Calls for a university president’s resignation over their perceived failure to address campus antisemitism have become a familiar tactic for Jewish groups since the outbreak of the Israel-Hamas war nearly seven months ago. The ousters of the presidents of Harvard University and the University of Pennsylvania followed an explosive congressional hearing about antisemitism on their campuses

Now, as encampment protests mount and the specter of mass arrests and violence has become a reality at many universities, leaders may see the upside of making deals similar to Schill’s — and will have to weigh them against such opposition.

Asked what steps leadership should have taken to deescalate the protests instead, Schill’s critics offered solutions that they said wouldn’t involve bringing in police. Benmelech said the school should have done a better job identifying both students and non-students at the encampment, forcing them to remove masks when necessary, and handing down suspensions to anyone found in violation of university policy.

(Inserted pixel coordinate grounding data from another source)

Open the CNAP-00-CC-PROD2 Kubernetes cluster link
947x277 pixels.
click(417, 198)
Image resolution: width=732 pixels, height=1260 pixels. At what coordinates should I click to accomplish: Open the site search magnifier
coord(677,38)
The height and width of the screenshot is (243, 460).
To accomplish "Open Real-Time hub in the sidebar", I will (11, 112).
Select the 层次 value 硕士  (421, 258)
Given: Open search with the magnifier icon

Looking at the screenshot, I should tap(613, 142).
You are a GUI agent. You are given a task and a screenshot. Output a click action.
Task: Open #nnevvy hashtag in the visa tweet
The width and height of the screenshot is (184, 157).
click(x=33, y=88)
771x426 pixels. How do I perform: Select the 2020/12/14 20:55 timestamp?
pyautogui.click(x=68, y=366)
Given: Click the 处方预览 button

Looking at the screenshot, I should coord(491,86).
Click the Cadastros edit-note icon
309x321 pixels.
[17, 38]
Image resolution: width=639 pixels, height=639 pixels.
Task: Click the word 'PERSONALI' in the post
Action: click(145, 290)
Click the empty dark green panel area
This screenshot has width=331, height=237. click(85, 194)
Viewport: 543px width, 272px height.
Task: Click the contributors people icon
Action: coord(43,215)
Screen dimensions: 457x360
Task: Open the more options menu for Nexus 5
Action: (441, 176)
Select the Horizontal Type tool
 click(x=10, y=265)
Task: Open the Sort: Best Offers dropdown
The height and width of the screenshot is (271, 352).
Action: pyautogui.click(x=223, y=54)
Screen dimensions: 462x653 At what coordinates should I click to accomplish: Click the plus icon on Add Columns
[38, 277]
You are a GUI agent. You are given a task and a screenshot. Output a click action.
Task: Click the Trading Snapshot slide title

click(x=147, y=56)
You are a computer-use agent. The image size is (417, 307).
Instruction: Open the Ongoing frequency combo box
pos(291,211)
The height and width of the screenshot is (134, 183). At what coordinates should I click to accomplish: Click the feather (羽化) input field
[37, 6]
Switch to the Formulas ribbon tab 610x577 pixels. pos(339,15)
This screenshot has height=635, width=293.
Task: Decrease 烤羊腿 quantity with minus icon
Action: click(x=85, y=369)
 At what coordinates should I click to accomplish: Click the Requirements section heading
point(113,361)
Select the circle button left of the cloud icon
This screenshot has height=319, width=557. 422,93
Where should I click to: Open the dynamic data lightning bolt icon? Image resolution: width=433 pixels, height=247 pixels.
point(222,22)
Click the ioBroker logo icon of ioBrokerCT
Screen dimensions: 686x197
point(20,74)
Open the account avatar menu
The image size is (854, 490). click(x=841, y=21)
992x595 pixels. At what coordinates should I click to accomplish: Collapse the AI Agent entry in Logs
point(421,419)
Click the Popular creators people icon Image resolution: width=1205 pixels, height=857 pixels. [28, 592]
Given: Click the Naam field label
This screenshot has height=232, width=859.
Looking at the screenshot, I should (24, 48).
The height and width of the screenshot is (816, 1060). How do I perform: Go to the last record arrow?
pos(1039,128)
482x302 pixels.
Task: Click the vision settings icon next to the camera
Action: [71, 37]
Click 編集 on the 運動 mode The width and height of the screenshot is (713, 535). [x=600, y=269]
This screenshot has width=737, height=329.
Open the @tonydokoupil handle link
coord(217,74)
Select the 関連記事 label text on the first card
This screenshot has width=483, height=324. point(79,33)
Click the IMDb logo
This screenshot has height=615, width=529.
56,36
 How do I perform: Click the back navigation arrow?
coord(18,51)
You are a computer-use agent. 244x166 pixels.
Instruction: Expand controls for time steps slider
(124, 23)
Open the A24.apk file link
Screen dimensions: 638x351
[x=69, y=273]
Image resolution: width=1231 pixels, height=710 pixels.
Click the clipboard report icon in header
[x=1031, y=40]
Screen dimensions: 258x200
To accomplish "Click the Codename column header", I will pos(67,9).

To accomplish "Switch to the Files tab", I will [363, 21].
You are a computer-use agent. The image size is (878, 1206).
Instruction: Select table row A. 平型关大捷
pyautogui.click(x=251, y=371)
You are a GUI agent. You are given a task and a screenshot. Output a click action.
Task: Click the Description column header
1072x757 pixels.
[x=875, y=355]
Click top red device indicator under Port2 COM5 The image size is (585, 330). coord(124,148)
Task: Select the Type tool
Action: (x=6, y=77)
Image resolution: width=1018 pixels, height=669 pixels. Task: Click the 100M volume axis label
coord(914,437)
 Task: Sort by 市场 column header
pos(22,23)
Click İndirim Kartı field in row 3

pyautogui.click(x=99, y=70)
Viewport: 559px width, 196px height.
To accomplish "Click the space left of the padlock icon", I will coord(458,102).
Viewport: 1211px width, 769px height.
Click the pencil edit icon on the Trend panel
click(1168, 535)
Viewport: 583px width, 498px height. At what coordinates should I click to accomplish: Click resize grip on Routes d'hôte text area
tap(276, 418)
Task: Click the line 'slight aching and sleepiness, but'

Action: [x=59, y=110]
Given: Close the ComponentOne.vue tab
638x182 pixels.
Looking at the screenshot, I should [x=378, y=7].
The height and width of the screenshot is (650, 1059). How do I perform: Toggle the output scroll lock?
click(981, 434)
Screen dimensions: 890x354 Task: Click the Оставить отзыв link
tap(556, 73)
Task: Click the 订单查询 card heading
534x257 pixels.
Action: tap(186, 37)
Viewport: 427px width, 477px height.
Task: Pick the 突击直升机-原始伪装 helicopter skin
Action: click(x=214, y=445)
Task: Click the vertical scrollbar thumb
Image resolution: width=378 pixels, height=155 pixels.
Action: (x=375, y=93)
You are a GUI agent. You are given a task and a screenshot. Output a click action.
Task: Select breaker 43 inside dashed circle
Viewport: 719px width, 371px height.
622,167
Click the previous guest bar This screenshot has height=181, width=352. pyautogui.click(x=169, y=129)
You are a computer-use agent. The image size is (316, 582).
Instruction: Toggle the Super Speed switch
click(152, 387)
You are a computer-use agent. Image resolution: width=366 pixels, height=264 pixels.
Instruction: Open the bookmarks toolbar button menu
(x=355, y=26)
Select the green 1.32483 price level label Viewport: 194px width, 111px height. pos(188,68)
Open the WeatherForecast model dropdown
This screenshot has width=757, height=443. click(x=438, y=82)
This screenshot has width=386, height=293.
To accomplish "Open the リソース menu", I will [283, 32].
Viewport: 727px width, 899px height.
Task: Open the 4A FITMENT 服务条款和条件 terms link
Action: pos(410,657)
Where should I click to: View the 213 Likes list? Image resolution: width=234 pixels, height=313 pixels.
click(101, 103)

He also thought the university should have waited out the protesters: “If they will be patient enough, these encampments will die out.”

In a joint statement, the ADL, StandWithUs and the Brandeis Center said that universities could simply choose to do a better job to “enforce time, place and manner rules” for protests; prohibit common aspects of the encampments like tents and amplified sound; and remove threatening or antisemitic signage.

Whether such proposals could actually succeed in de-escalating the encampments, or even be accomplished without the aid of police, is an open question. But at a school with a much smaller Jewish community than Northwestern, one of the only Jewish faculty members said an agreement was the ideal path forward.

“This is the best way for change to happen,” Nancy Koppelman, a professor at Evergreen State who teaches classes on Israel and antisemitism, told JTA. She is one of the few visibly Jewish figures at the state school in Olympia, Washington, which does not have a Hillel or a Jewish studies department (Hillel International estimates the Jewish student body numbers around 90). She added that “things have de-escalated significantly” since this week’s agreement.

Koppelman, whose brother is a professor at Northwestern, described the encampment at Evergreen State as peaceful. But she also said she had been verbally targeted by protesters there, including some who called to boycott her class on Israel while refusing to meet with her, and believed it was a good thing the school worked to remove them. 

“I think that they have some misinformation about me, which is very easy to do in a time like this,” she said, describing the attacks on her and her classes as antisemitic. 

Anti-Israel activism has long been a fixture on Evergreen State’s campus, both before and after Rachel Corrie, a 23-year-old Evergreen State graduate, was killed by an Israeli army bulldozer while protesting Israel’s occupation of Gaza in 2003. And some of the terms of Evergreen State’s deal seemed particularly friendly to the Israel boycott movement, including a promise to set up new “disappearing taskforces” specifically investigating the school’s financial ties to Israel, and a prohibition on studying abroad in Israel (or the Palestinian Territories) while the war is ongoing. 

But Koppelman said neither provision was terribly concerning. As a public university, she noted, any divestment issues must go through the state government. And no Evergreen State student has studied abroad in Israel in at least two decades: “It doesn’t happen,” she said.

Regardless, Koppelman said, she is committed to trying to address and combat antisemitism through education — which she believes should be the goal of any university.

“Nothing would make me happier than for the people who boycotted my class to take it in the summer,” she said.